In Portugal is het gebruikelijk om iemand snel te begraven. Je moet 24 uur wachten, maar niet langer dan 72 uur. Zij werd eind van de zondag opgebaard in de kapel in Sarnadela. Daar zijn wij met Alice naar toe gegaan. Het lijkt een beetje op onze avondwake, maar dan gedurende ongeveer 24 uur. Al haar bekenden en familie komen langs. Op die zondagavond of maandag overdag. Voor veel vrouwen uit het dorp, die haar al lang kennen, is het ook een periode van bijpraten. Toen wij de kapel binnenkwamen, met een serieuze gezichtsuitdrukking, zoals ik denk dat het hoort, werden we hartelijk verwelkomd door Marie-José, haar dochter. Zij en Alice introduceerden ons bij de aanwezige dorpsbewoners. Vervolgens hebben wij anderhalf uur in de kapel gezeten. Af en toe kletsen, af en toe luisteren, terwijl mensen in en uit liepen om afscheid te nemen. Maandag eind van de middag was de begrafenis. In de kerk in Pombeiro da Beira. Alice ging ’s ochtends vroeg al weer naar de kapel. Wij pas om een uur of 4. Ergens tussen 5 en half 6 vertrok de stoet van de kapel in Sarnadela naar de kerk in Pombeiro. Wij namen Alice en haar vriendin Salineira (de moeder van Zé Manel) mee. De dienst was kort. Alleen de priester en de begrafenisondernemer voerden het woord. Wel liepen er zo’n 8 helpers mee. Te herkennen aan een paarse doek over hun schouder. Die doek deed voor sommigen ook dienst als hoofddoek toen we op het kerkhof in de zon stonden. Ook hier weinig tranen en veel gepraat. Alice liet me nog zien waar haar ouders begraven lagen. Als een van de laatsten gingen we weer huiswaarts met Alice en Salineira. Bij het uitstappen vroeg Salineira of ze ons iets verschuldigd was? Nee, natuurlijk niet. Lachend zei ze dat god het ons tzt wel zou vergoeden. Dat leek me een mooie uitspraak op de dag van een begrafenis.

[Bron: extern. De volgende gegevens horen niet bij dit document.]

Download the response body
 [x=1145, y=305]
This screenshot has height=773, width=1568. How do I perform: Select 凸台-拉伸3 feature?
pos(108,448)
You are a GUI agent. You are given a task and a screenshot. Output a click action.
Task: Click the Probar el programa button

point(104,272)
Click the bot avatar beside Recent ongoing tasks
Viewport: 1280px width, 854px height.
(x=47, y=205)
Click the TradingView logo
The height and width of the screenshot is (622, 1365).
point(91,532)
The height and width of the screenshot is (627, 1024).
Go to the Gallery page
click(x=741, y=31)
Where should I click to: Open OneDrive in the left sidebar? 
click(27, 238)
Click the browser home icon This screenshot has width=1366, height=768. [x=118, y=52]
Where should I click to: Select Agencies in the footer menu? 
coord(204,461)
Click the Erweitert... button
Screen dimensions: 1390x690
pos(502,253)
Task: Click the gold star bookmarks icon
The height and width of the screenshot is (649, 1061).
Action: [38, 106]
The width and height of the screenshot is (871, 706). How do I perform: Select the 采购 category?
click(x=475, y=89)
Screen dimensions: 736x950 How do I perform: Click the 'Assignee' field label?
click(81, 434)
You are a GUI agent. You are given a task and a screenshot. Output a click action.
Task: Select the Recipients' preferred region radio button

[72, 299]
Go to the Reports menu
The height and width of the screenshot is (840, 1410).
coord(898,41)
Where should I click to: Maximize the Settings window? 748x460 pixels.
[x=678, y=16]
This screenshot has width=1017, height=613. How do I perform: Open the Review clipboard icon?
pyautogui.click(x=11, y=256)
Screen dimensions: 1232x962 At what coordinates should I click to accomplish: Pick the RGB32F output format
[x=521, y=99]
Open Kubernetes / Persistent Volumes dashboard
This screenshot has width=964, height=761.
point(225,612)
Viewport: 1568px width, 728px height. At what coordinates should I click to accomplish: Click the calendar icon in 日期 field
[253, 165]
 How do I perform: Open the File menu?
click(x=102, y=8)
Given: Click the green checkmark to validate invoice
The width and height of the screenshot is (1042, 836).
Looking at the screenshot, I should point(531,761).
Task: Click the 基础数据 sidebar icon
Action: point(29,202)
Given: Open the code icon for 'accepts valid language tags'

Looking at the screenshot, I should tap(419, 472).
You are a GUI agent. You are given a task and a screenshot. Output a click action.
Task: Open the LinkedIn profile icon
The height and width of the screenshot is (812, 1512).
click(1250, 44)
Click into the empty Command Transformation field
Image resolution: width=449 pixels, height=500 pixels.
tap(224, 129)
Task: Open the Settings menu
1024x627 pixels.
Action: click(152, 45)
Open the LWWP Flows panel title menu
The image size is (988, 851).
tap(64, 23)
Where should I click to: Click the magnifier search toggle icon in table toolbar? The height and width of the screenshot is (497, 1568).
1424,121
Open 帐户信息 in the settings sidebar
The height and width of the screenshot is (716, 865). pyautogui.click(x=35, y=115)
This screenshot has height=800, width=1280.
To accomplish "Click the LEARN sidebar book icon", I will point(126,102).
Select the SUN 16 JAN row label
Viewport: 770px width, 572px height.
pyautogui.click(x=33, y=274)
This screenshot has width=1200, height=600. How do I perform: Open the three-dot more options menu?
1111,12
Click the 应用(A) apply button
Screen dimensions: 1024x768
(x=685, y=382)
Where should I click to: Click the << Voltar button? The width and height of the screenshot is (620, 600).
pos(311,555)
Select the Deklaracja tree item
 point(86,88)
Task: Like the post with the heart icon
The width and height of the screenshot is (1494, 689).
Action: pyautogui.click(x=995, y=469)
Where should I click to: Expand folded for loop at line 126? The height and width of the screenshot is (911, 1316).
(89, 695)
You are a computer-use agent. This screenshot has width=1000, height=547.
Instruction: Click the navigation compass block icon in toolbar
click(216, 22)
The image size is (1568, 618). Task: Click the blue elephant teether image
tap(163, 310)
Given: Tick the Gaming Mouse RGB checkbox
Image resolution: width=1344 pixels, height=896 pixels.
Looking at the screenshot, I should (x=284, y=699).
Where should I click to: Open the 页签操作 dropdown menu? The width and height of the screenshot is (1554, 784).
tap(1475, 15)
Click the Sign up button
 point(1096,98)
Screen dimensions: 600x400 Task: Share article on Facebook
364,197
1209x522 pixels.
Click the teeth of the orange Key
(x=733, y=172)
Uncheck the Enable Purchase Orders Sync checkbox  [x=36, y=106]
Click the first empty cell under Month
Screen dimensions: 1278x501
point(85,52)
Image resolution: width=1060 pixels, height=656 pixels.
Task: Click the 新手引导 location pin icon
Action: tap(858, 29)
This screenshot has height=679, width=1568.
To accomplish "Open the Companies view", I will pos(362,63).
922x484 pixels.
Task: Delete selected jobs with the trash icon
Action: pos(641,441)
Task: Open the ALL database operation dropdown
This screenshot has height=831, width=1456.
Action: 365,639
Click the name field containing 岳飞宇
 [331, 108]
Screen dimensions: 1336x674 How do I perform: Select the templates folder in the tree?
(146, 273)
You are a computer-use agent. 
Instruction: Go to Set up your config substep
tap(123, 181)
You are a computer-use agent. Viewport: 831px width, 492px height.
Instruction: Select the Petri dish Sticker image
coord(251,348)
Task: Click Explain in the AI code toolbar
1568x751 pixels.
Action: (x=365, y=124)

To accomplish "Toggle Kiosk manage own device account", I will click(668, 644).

We eten steeds meer uit eigen tuin. Naast kool (3 soorten) ook aardappelen, uien en knoflook. En af en toe een aardbei of framboos. Geweldig!

 

IMT

      2 reacties op IMT

De eerste hop die we in het midden van Portugal zien. Deze hop komt niet voor in dit verhaal.

“Je moet wel je rijbewijs registreren hoor”, zei Moniek tijdens onze les Portugees. “Huh?” Nu was zijzelf aan het hannesen met het verlengen van haar ingezetenschap. Net iets te lang mee gewacht en dan loopt het proces vast. Dan ben je plotsklap geen ingezetene van Portugal meer. In ieder geval niet officieel. En mag je bijvoorbeeld ook niet meedoen aan de cursus Portugees (officieel dan). Dus, om te voorkomen dat we plotsklaps niet meer in een auto mogen rijden in Portugal, verdiep ik me in de problematiek. Al snel wordt duidelijk dat Moniek gelijk heeft. Als buitenlander die in Portugal woont moet je je rijbewijs laten registreren. Binnen 3 maanden. Dat doe je bij het IMT (de Portugese versie van het RDW). Het goede nieuws is dat dat online kan. Althans volgens het IMT. Op de site van Albers & Roukema (behulpzame Nederlanders in de Algarve) vind ik hoe dat moet. Je moet kiezen voor “Trocar de Títulos de Conduçao” (Omruilen rijbewijs) ook al wil je dat juist niet. Binnen die sectie vind je ook de mogelijkheid om als buitenlander je rijbewijs te registreren. Je kunt daarbij de benodigde documenten uploaden. De medische verklaring die gevraagd wordt is niet nodig. Dat hoeft alleen als je je rijbewijs om wilt ruilen voor een Portugees rijbewijs. En dat willen we nou net niet. Na een succesvolle aanvraag volgt de teleurstelling. “Je aanvraag is afgewezen want de medische verklaring ontbreekt.” Michael Albers helpt. Hij heeft een standaard brief in het Portugees waarin verwezen wordt naar de site van het IMT, waarop staat dat de medische verklaring niet nodig is bij registratie. Helaas. Enkele dagen later volgt het finale oordeel: “Verzoek afgewezen. Maak maar een afspraak”.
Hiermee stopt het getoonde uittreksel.